This little piggy went to market. This little piggy stayed home. This little piggy went…to the Supreme Court?

In an ominous turn of events for states’ rights and animal protection, the Supreme Court of the United States recently decided to hear arguments over the constitutionality of California’s animal cruelty law, Proposition 12. The law, which passed in a landslide victory in 2018 and with rare bipartisan support, states that pork, along with eggs and veal, cannot be sold in California unless the egg-laying hens, mother pigs and baby cows used to produce them were kept in condition that complied with specific standards for freedom of movement.

How this issue has even found its way to the nation’s highest court is head-scratching. Multiple lower courts threw out the challenge by the Pork Council, stating that California was within its right to require an additional 10 square feet of space (roughly the size of a closet floor and an increase from 14 SF to 24 SF) to at least allow mother pigs to have the ability to turn around in their gestation crates.

But make no mistake, the National Pork Board has come out with full guns blazing in an attempt to head off what they are characterizing as a catastrophic financial burden those extra 10 square feet would cause.
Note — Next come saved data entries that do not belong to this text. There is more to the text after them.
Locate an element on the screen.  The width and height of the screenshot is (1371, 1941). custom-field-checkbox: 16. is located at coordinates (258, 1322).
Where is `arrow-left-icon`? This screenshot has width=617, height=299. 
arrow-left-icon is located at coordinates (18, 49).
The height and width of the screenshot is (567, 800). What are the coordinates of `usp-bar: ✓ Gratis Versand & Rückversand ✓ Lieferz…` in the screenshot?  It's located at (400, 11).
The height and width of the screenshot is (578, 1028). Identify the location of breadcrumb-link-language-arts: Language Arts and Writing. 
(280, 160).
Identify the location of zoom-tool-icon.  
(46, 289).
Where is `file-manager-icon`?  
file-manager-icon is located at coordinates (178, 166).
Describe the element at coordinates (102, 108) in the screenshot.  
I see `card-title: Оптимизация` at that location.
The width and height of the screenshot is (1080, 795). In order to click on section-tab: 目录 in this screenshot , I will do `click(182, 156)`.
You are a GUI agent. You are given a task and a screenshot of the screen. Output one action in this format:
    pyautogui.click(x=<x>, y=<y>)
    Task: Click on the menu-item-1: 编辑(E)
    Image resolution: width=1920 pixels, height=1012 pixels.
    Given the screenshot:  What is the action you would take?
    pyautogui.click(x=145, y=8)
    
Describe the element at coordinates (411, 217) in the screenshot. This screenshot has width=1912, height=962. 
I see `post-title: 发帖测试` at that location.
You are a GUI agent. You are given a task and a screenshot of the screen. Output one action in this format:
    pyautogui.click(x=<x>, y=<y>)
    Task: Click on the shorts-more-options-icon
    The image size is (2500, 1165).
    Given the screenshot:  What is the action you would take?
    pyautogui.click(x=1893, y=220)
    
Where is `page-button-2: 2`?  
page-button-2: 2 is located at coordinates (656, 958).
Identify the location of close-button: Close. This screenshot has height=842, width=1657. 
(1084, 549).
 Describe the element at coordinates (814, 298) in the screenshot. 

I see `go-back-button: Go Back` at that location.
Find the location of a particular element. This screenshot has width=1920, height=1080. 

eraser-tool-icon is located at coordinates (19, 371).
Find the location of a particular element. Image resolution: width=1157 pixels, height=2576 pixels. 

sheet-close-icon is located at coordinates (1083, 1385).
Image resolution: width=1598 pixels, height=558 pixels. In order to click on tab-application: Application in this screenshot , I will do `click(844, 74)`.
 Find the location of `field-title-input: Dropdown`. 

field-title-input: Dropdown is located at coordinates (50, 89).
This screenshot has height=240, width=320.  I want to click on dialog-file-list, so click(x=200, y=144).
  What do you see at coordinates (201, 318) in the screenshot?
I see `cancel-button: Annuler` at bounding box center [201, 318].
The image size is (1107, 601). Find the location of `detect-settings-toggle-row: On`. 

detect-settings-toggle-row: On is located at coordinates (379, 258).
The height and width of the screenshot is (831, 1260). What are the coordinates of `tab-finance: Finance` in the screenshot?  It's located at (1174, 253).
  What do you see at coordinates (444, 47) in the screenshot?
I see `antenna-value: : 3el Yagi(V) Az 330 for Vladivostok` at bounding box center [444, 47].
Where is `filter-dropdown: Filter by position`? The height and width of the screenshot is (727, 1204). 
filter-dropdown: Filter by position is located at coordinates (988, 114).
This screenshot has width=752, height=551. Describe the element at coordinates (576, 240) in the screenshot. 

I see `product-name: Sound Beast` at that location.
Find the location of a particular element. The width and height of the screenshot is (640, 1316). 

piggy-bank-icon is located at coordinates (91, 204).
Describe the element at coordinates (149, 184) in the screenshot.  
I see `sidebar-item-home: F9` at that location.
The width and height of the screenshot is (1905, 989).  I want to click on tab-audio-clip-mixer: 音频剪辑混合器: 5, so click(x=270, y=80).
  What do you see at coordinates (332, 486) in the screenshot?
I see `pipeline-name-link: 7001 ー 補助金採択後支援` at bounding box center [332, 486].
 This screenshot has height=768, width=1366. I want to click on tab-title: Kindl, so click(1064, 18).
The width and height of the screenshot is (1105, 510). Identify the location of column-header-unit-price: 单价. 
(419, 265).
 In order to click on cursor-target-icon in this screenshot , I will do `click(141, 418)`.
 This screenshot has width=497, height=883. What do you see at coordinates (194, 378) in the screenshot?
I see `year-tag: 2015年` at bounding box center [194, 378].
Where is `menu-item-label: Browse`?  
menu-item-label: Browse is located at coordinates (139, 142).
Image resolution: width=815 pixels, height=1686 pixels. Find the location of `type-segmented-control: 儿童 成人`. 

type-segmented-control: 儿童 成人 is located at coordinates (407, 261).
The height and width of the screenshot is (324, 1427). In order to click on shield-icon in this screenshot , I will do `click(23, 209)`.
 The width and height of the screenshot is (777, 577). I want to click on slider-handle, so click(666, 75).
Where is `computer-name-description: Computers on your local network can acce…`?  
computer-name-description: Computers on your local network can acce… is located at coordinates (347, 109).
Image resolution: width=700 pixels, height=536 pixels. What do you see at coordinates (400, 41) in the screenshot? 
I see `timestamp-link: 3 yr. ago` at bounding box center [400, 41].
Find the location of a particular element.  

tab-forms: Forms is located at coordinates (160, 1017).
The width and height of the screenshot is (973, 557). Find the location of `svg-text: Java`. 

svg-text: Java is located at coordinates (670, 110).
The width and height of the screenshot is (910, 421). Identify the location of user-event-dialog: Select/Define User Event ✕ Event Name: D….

In an ironic turn of events, however, a University of California at Davis study, commissioned by the National Pork Board themselves, reported that the allegations of nationwide harm to pork producers and consumers were implausible and unsupported.

Sadly, this has not stopped the pork industry and its massive PR departments from spreading the word to sympathetic media outlets that the state of California has grievously overstepped its bounds and is poised to raise the price and limit the supply of pork, just in time for the holiday season. Headlines such as “Consumers Across the Country May Pay for California’s Pork Regulations”, coupled with the-sky-is-falling articles such as a recent one which brazenly asked, “Will California Be the Undoing of Our National Economy” are preying on the fears of consumers across the country, especially during these challenging financial times.

To us, and to many of the animal protection organizations involved in the Prop 12 case, the real question here is not about interstate commerce or the economic effect on a $28 billion industry. Instead, the key issue is whether a state has the ability to decide if it will be complicit in the worst animal cruelty. Or whether the Supreme Court will tell them, too bad, you have to.